Women in design
We’re proud to be a company led by women, from Andi Owen, CEO of our parent company MillerKnoll, to Debbie Propst, president of DWR and president of global retail for MillerKnoll. And we’re honored to showcase every day the work of a remarkable range of female designers – from early modern innovators like Ray Eames, Florence Knoll, and Charlotte Perriand to a large roster of brilliant women designing today – meet a few of them below.

Nani Marquina
Spanish designer and CEO of the global rug company that bears her name, Nani Marquina studied industrial design, but “I never imagined that I would design rugs,” she said. “It didn’t exist as a specialization. But the opportunity came up, and I took it. When I started in the late 1970s, there were few women in the design industry. I felt very little support as a businesswoman. But it motivated me to work harder and it became an advantage.”
Marquina brought contemporary design to the traditional craft of rug-making, enlisting a wide range of talented artists to design flooring as art. She has always prioritized sustainability and innovation, and nanimarquina is now the first Climate Neutral certified rug company.
Her proudest accomplishment? “That my daughter Maria is the actual CEO of nanimarquina and will be the next generation in charge.”
Shop designs by women
Julie Tolvanen
Julie Tolvanen studied architecture at Washington University in St. Louis. “Since then, the things I design have gotten smaller and smaller,” she jokes. She learned woodworking, then studied furniture design in Finland, where she met her husband, Mika. They started their own design firm in Helsinki in 2015. In addition to furniture designs such as the Terassi Outdoor Collection for DWR, they started their own small brand, Pidät, for their own passion projects.
“Women designing today benefit from earlier pioneers because it’s no longer unusual,” says Tolvanen.
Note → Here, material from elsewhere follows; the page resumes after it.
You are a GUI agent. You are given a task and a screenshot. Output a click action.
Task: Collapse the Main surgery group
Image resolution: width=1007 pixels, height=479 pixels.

Of her design work, she says, “The variety is what keeps it interesting. I might work on a chair, blanket, and candle snuffer all at the same time. The focus might be on making a shape one day, and on researching materials another day. Each one lights up a different part of the brain.”
“In my work, it’s important to find a kind of primitive honesty for an object’s shape that is understandable and approachable, but also sculptural and fresh.” — Julie Tolvanen


Carola Zwick
Carola Zwick studied industrial design at a time when there were “zero female professors in the department.” She went on to found Studio 7.5 in Berlin with two partners 30 years ago, designing a wide range of furniture, including inventively engineered office seating such as Cosm, Mirra 2, and most recently, Zeph Chairs. Now also an industrial design teacher herself, she’s happy to note that things have changed in schools, but “if you look at the low rates of female founders and the meager percentage of venture capital they are receiving, we still have a long way to go.”
“At Studio 7.5 we have a mantra: Revolution might sound sexy, but evolution is the much more powerful concept. So each project we do is also creating the kernel for the next exploration.”

Sarah Ellison
Not only a “woman in design,” Australian furniture designer Sarah Ellison is also a “mother in design.” Ellison came to furniture design by way of a career as a magazine editor and stylist. “The creative process can be all-consuming, and switching from designer into mum mode has its challenges,” she says. “But it also has its benefits: My design process always takes into account the functionality of family life. The test is if my son can do dive-bombs on the sofa and rock on the chair legs. So as much as I want things to be beautiful, they must also work in the real world. Finding that balance is paramount.”